### Exercise requirements
Set down exactly the lines from the one containing "Instruction: Click the 'Source' field label" to the final line of the records below, with every picture omitted.

### Collected data
--- START ---

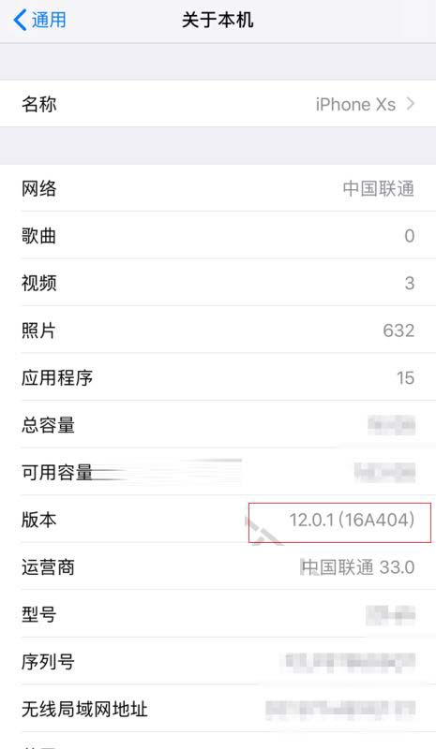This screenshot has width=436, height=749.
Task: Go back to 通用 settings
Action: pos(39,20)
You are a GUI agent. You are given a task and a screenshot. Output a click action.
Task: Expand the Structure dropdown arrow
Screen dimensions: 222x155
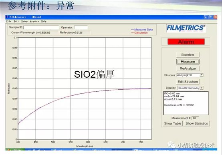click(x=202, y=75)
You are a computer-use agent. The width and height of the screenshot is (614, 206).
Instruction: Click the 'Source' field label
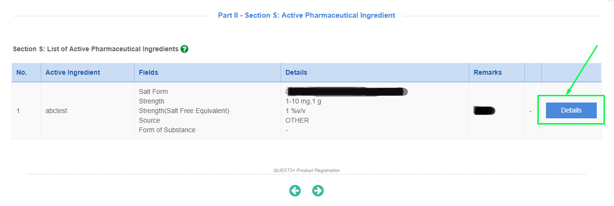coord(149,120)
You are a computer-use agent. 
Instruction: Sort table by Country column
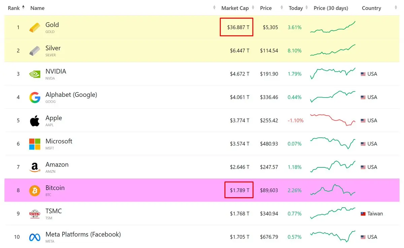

--- END ---

### Written solution
Instruction: Click the 'Source' field label
coord(149,120)
You are a computer-use agent. 
Instruction: Sort table by Country column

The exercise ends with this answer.